- _Quoted text_:
>> start

Recall that due to Proposition 8 solving (4b) is unnecessary for adaptive restarts.

Solving (46) can be done using standard methods which we briefly outline here. By the assumption that \(\mathcal {L}\) is convex-concave and by duality, there exists a \(\lambda \in [0,\infty ]\) such that (46) is equivalent to

$$\begin{aligned} \max _{(\hat{x},\hat{y}) \in Z} \mathcal {L}(x, \hat{y}) - \mathcal {L}(\hat{x}, y) - \frac{\lambda }{2} ( \Vert \hat{x}- x \Vert ^2 + \Vert \hat{y}- y \Vert ^2)\ . \end{aligned}$$
(47)

For any \(\lambda \in (0,\infty )\), define

$$\begin{aligned} h(\lambda ) {:}{=} \Vert \bar{z}(\lambda ) - z \Vert - r \, \end{aligned}$$

where \(\bar{z}(\tau )\) is the unique solution to (47) (the solution is unique because \(\mathcal {L}\) is convex-concave which means (47) is strongly concave). Observe the function \(h(\lambda )\) is nonincreasing. If \(h(\lambda ) < 0\) for all \(\lambda \in (0,\infty )\) then the solution to (47) with \(\lambda = 0\) that is closest to z solves (46) (and can be approximated by picking an arbitrarily tiny \(\lambda \)). If \(h(\lambda ) > 0\) for all \(\lambda \in (0,\infty )\) then \(r = 0\), and the optimal solution to (46) is \(\hat{z}= z\). The final possibility is that there exist \(\lambda , \lambda ' \in (0,\infty )\) such that \(h(\lambda )< 0 < h(\lambda ')\) in which case there exists a root of h which we can find using a standard root finding methods such as the bisection method. This root corresponds to the optimal solution of (46).

Problem (47) is separable into

$$\begin{aligned} {\mathop {\textrm{argmin}}\limits _{\hat{x}\in X}} \mathcal {L}(\hat{x},y) + \frac{\lambda }{2} \Vert \hat{x}- x \Vert ^2 \end{aligned}$$
(48a)
$$\begin{aligned} {\mathop {\textrm{argmin}}\limits _{\hat{y}\in Y}} -\mathcal {L}(x, \hat{y}) + \frac{\lambda }{2} \Vert \hat{y}- y \Vert ^2 \ , \end{aligned}$$
(48b)

which is equivalent to the subproblem iterations for PPM, PDHG, and ADMM (Sect. 2). Even if this root finding only requires evaluating (48) a small number of times it could significantly increase the cost of running the algorithm. Therefore, it makes sense to only test condition (30) at fixed intervals with large separation, e.g., every 200 iterations.

6.2 Primal-dual hybrid gradient

Section 6.1 considered the case where \(\Vert \cdot \Vert \) is seperable. However, the (natural) norm that we previously used to analyze PDHG is \(\Vert z \Vert = \sqrt{ \Vert x \Vert _2^2 - 2 \eta y^{\top } A x + \Vert y \Vert _2^2}\) which is not separable. Fortunately, the following Corollary shows that Property 3 also holds for PDHG with the Euclidean norm. This allows us the possibility of computing \(\rho _r\) with \(\Vert \cdot \Vert \) being the Euclidean norm and retaining our theoretical guarantees. Indeed this is how we implement the adaptive restart scheme for PDHG in Sect. 7.

>> end

- _Instructions_:
(1) Answer these questions using the text on adaptive restarts and PDHG.
(a) If h(λ) > 0 for all λ in (0,∞), what is the optimal solution to (46)?
(b) How often does the text suggest testing condition (30)?
(c) With which norm is the adaptive restart scheme for PDHG implemented in Sect. 7?
(2) Write what comes next in the text on adaptive restarts and PDHG, picking up after its final sentence.

- _Data lines_:
>> start

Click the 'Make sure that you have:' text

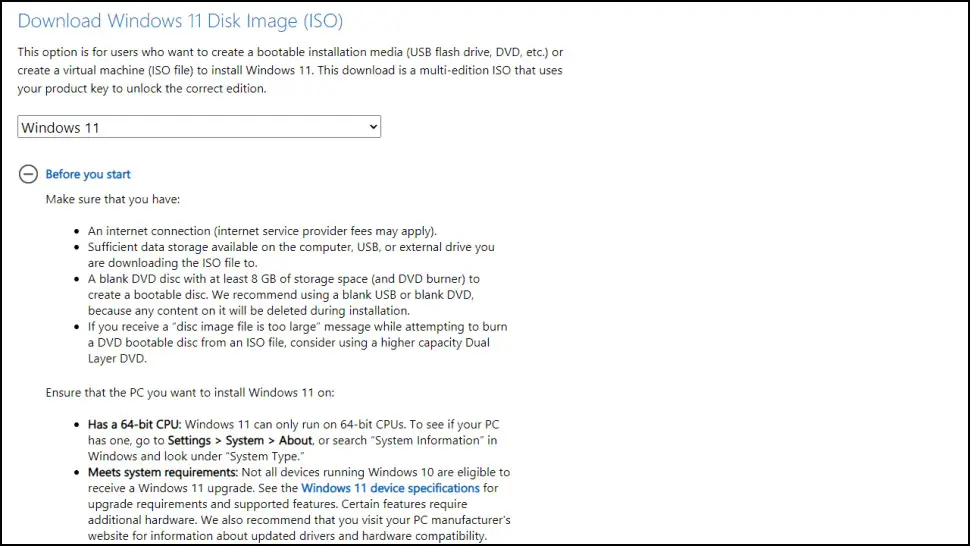coord(112,200)
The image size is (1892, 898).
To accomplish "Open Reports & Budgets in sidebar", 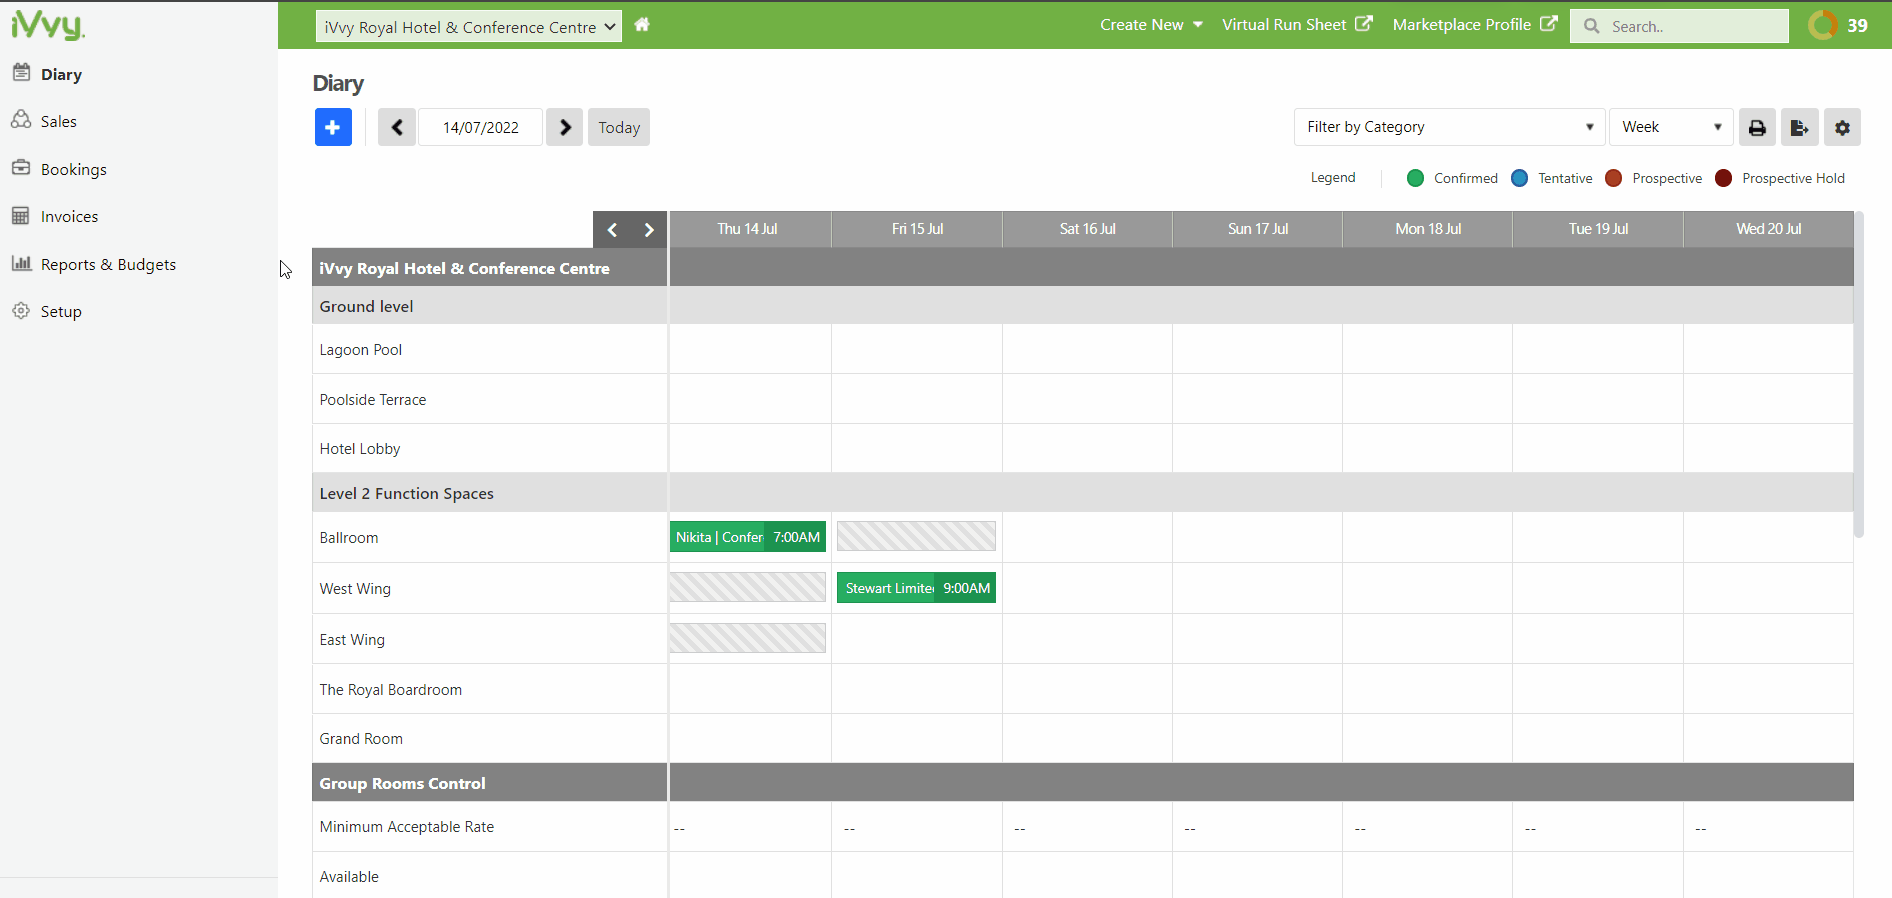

>> end

- _Outputs in order_:
(1)
(a) In that case r = 0, and the optimal solution to (46) is ẑ = z.
(b) At fixed intervals with large separation, for example every 200 iterations.
(c) The Euclidean norm.

(2)
Corollary 2

For PDHG with \(\eta \in (0, 1/{\sigma _{\max }}{(A)})\), Property 3 holds when \(\Vert \cdot \Vert \) is the Euclidean norm, \(C = \frac{2}{\eta (1 - \eta {\sigma _{\max }}{(A)})}\) and \(q = 4 \frac{1 + \eta {\sigma _{\max }}{(A)}}{1 - \eta {\sigma _{\max }}{(A)}}\).

The proof uses that Property 3 holds for the PDHG norm, and Proposition 7 which establishes that \(\Vert z \Vert \) is approximately Euclidean. The proof appears in “Appendix E”.

By Proposition 9 we also know that the iterates will remain bounded even after this change of norm. Therefore, using Lemma 5 we have established the premise of Theorem 2 for PDHG with the Euclidean norm on LP problems.

6.3 Linear time implementation for linear programming

This subsection shows that we can more efficiently compute the normalized duality gap in the LP setting.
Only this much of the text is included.